Blaster Variant on the Loose

Security experts report that some copies of the variant are coming packed with various known Windows Trojan programs.

Security experts are now tracking a new variant of the Blaster worm that was first spotted Wednesday morning.

The new version is nearly identical to the original, except for a new name on the executable file and a different registry key. The variants file name is "teekids.exe," and the key it adds to the registry is: "Microsoft Inet Xp.." The key is located in the same place as Blasters key is, according to Neel Mehta, research engineer at Internet Security Systems Inc. in Atlanta.

"Some of our customers say that theyre seeing more copies of the new one than the old one, but I think thats just bad luck," Mehta says. "It scans exactly the same way and acts exactly the same as Blaster."

Mehta said that some copies of the new variant are coming packed with various known Windows Trojan programs, as well.

The Blaster worm, also known as LoveSan, began infecting Windows NT, 2000 and XP machines Monday afternoon and has been spreading rapidly ever since. The worm exploits a vulnerability in the Windows RPC (Remote Procedure Call) service and sucks up a lot of bandwidth scanning for other vulnerable machines once it has infected a PC.

Microsoft made a patch available for the flaw in mid-July when the vulnerability was first disclosed, and those people who waited until now to apply it are running into serious problems. Between the slow response on the Windows Update Web site and the fact that infected XP machines fall into a continuous reboot cycle once the RPC service fails, many users have been unable to download the fix. Users can also download the patch from the Download Center at Microsofts main Web site.


There are some other alternatives for cleaning up Blaster, though. On XP machines, users can enable the Internet Connection Firewall, which blocks the worms activity, and then try to download the patch. Users running other operating systems can install other personal firewalls or follow a set of steps to disable the DCOM (Distributed Component Object Model) service in Windows to prevent infection by Blaster, and then install the patch, according to officials at the CERT Coordination Center.

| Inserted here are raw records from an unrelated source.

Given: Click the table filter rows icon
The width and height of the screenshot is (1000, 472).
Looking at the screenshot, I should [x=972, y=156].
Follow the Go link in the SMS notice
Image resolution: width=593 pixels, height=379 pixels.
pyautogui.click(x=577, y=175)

However, on machines running Windows 2000 Service Pack 1 or 2, this method does not completely disable DCOM, security experts said.

In addition to causing major headaches for users and IT staffs, Blaster is also being blamed for some service problems on Comcast Corp.s cable modem network. Several Comcast customers said their service had been down for extended periods during the last couple of days and that Comcast officials said Blaster was to blame.